Dutch Docklands, based in Delft, the Netherlands, is the parent company of Behrens’s U.S. subsidiary. The award-winning firm, which specializes in floating technologies and design, was founded in 2005 by real estate developer Paul H.T.M. van de Camp and Koen Olthuis, an architect who has made a career designing luxury homes and other floating structures via his architecture firm Waterstudio. Olthuis also has patents for floating foundations strong enough to hold dozens of homes, roadways, cars, and parks, even cruise ship terminals.

Utilizing Olthuis’s patents, Dutch Docklands is designing a floating apartment complex for South Holland, re-engineering the floating islands for Dubai’s Palm Island project, and building a series of floating projects for the Maldives. In fact, the proposed floating islands within Maule Lake are named after another Dutch Docklands project, Amillarah, in the Maldives.

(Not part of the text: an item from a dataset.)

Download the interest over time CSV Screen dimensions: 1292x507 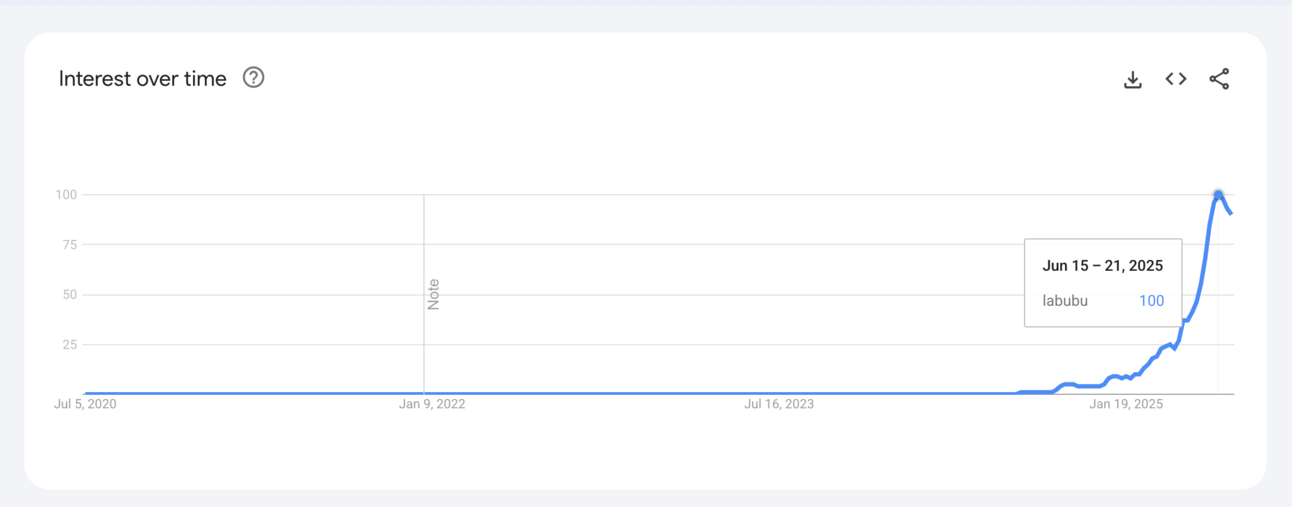click(x=1132, y=79)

The word amillarah means private island in Maldivian, according to Dutchdocklands.com.

Maule Lake, with direct access to the Intracoastal Waterway and the ocean, covers 174 acres and has a deep bottom that can accommodate yachts up to 100 feet long, according to a real estate website.

Under the plans Dutch Docklands submitted to the City of North Miami Beach on June 26, the Maule Lake version of Amillarah would consist of 29 manmade, anchored islands, each of which would include a two-story, four-bedroom villa, a patio, garden, sandy beach, swimming pool, rooftop terraces, al fresco dining areas, and two boat slips. A 30th island would be an “amenity island” staffed 24 hours a day for the exclusive use of residents and their guests.

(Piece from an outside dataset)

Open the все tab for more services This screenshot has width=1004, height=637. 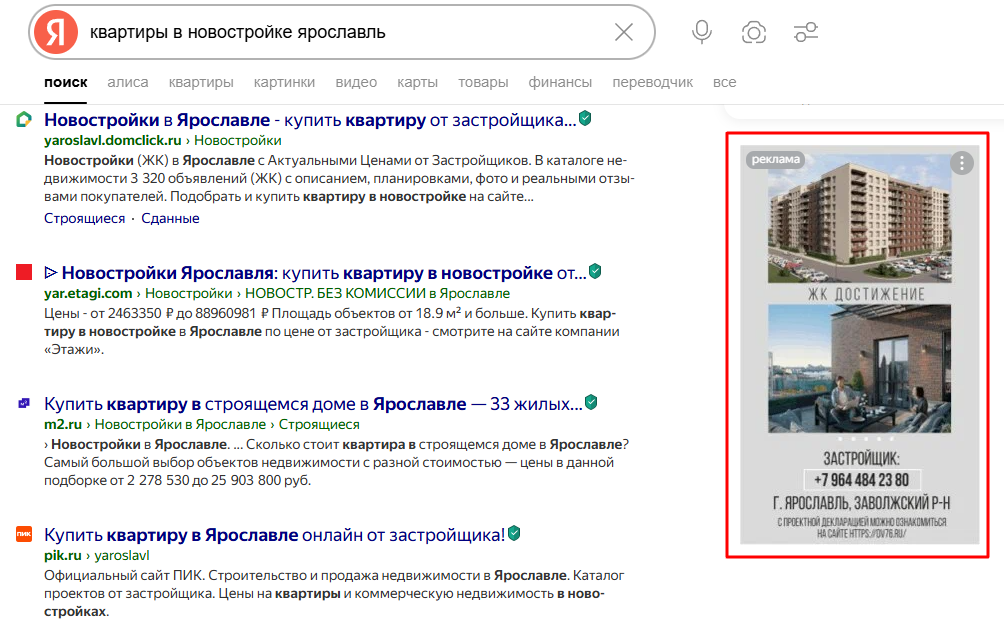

If the project moves forward, all 30 of the islands, co-designed by Waterstudio and Coconut Grove-based Bermello Ajamil & Partners, would be constructed offsite and transported to Maule Lake.

Boats would be an essential element for the islanders: Each island would be at least 500 feet from shore and about 80 feet from its nearest neighbor.

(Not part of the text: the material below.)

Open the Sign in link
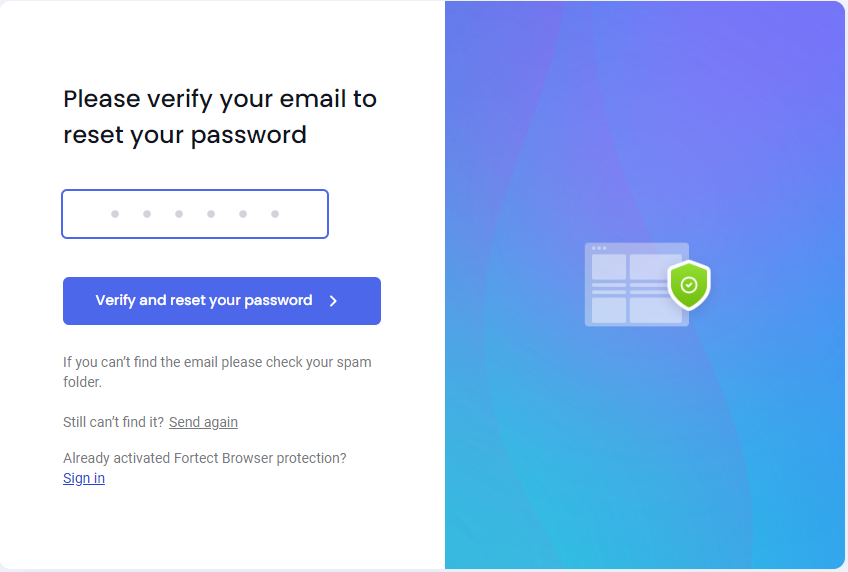This screenshot has height=572, width=848. pos(84,478)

Another interesting feature of Amillarah Private Islands: They would be off the grid.

“Dutch Docklands have designed the floating islands to be virtually self-sustaining,” according to Greenberg Traurig environmental attorney Kerri Barsh, a lobbyist for Dutch Docklands in a letter to Carlos Rivero, North Miami Beach’s acting planning director.

“By deploying cutting-edge technology and sustainable building designs, Dutch Docklands will eliminate the need for the floating islands to connect to existing potable water supplies, waste water collection systems, or to electric utilities,” her letter states.

Freshwater would be provided by “collectors and advanced filtration systems,” according to the letter. Solar panels and “hydrogen-powered generators” would provide electricity. Solid waste would be gathered by a private contractor and a special vessel “will be kept ready at all times for the exclusive use of municipal emergency responders.”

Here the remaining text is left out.